As we settled down, Rao thanked us once again and wondered the reason for the honour of this visit. He said he was truly overwhelmed. Dev Dutt, familiar with the adab of the Gangetic plains and the mizaz of Hyderabad, mentioned almost in a whisper that there had been strong rumours about him being nominated for the Prime Minister’s position. Rao acted surprised and, throwing up his hands, said he had rather resigned and it hardly mattered, and frankly he was in the process of packing up and moving back to Warrangal in Andhra Pradesh, his birthplace. But there was a minor problem about packing the computer system he had recently acquired, and the technician was yet to come and that was holding up the packing. He had been waiting for him for two days.

This was just the kind of news that would make the day for Thakur, some juicy bit that would be lapped up by his readers. Then in a sort of monologue, or it might even be a continuation of some previous discussion elsewhere, he said he had never hidden his health problems. In fact, he had never been secretive about his health, and he just had a stent implant. It was all an open book. But there are others, he continued, who are so coy about their health conditions and would resort to many subterfuges to hide them, evoking a gentle smirk from the correspondents.  He was obviously referring to his political rival and arch enemy who had been trying to sabotage whatever he had been doing and used to carry tales to the power centre. He (Arjun Singh) had a bypass recently but he had kept it under wraps, and nobody knows about it, Rao said. He then went on to mention he had been busy over the past three days receiving visiting dignitaries come to pay their respects to Rajiv.

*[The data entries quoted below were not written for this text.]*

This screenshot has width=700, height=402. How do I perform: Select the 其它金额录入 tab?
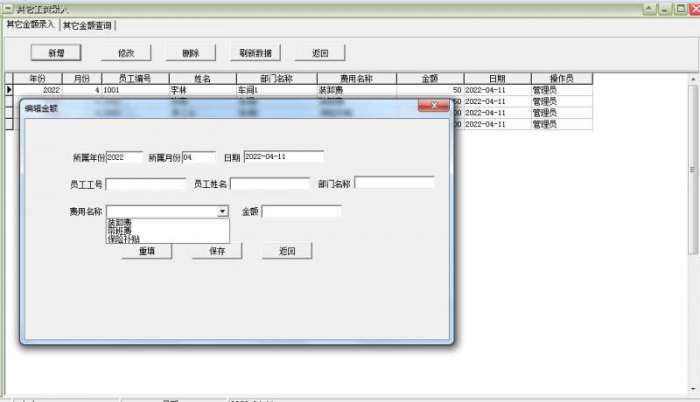click(x=30, y=25)
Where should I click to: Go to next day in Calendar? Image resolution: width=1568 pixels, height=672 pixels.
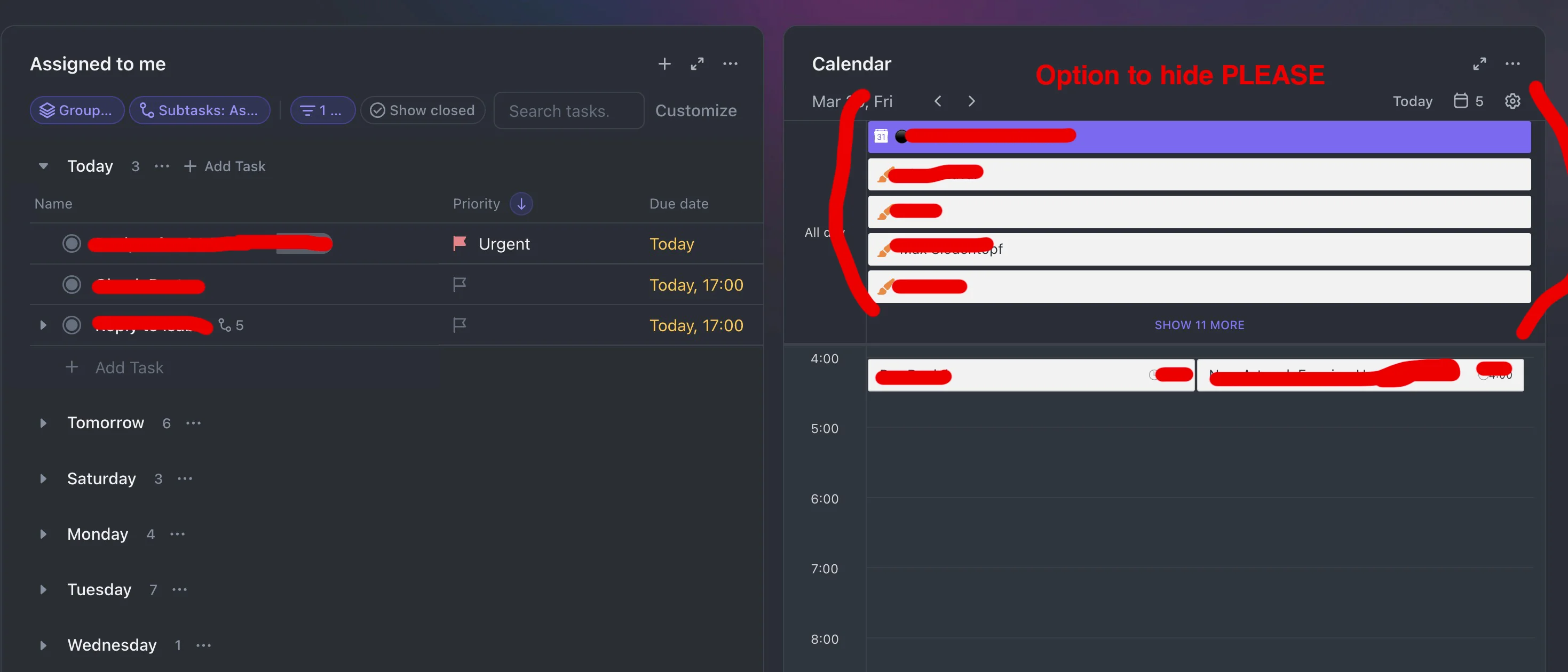pos(971,101)
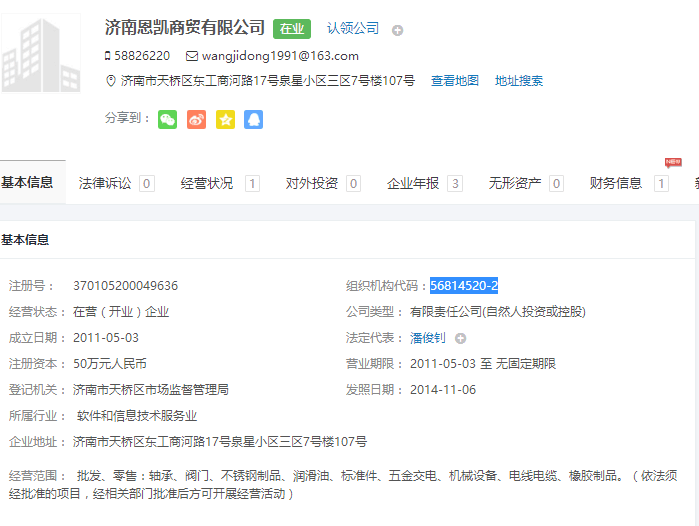Open the 基本信息 tab
This screenshot has width=699, height=526.
28,183
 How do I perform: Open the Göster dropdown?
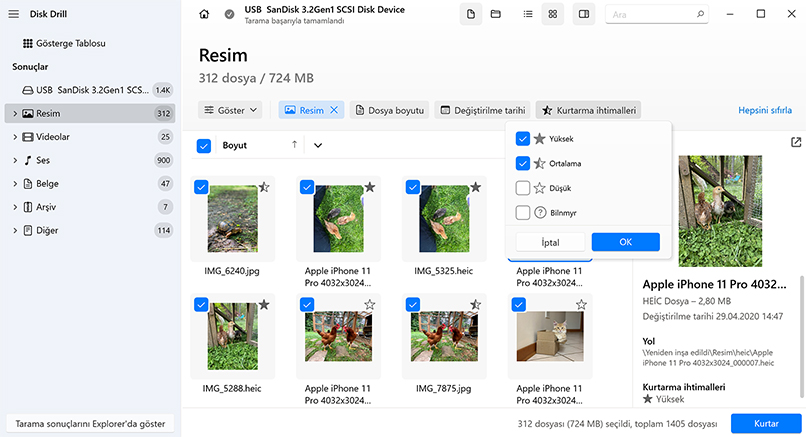(232, 110)
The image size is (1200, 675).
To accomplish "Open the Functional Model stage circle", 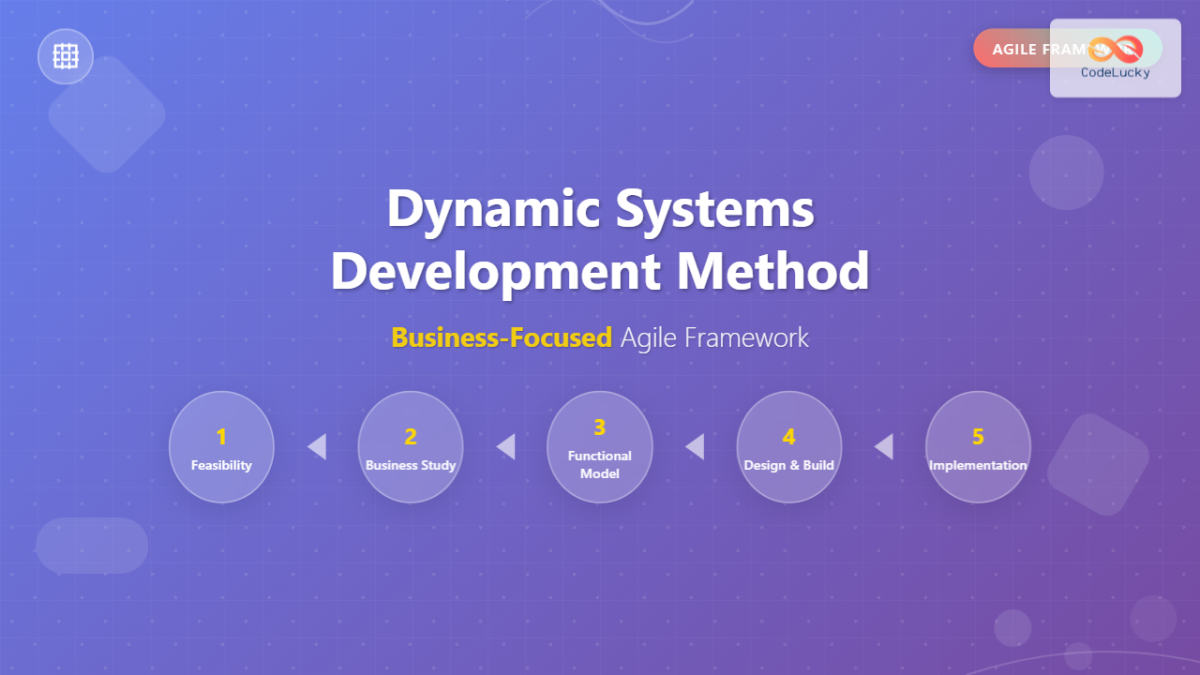I will tap(599, 447).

They had all come calling, because there was no one else who had such exposure with these primarily African leaders, most of whom he had personally known and interacted with. As Home Minister, he had visited these countries in connection with the Africa Fund he had been in charge of, and which he had set up.

At this moment, a lady correspondent comes out from nowhere and takes a seat. Rao seems familiar with her and introduces us to her as one who invariably finds special stories that are made into box items, (here he makes sign of a box with his hands). That is the humorous side of Rao’s personality. One then understood why in the news photographs that are published with groups of politicians you could see them all smiling while he is poker-faced. Tea and snacks are served and during all this time there has been no phone call or any other interruption, or any other visitor dropping in. 

Finally, we thanked Rao and wished him all the best and Khandekar too and drove back, again speculating, on the way, about the next leader who is destined to rule the country. The setting of the bare road and loneliness surrounding this sprawling bungalow lingered for some time. The plight of the leader who had just lost his power is something traumatic, something that cannot be described or explained. One had read accounts of Morarji Desai, leaving Delhi after he quit as Prime minister. At the Delhi airport there was no one to see him off or help him with his baggage.

But within two days of this encounter in that desolate bungalow, Rao was back at the helm as Prime Minister, and he was to initiate some of the audacious economic reforms that would turn the country around, from a basket case. Had the computer packing man been prompt and come the same day, as these service sector warriors on their Harley Davidson motorcycles are programmed to, one wonders what the country’s destiny would have been.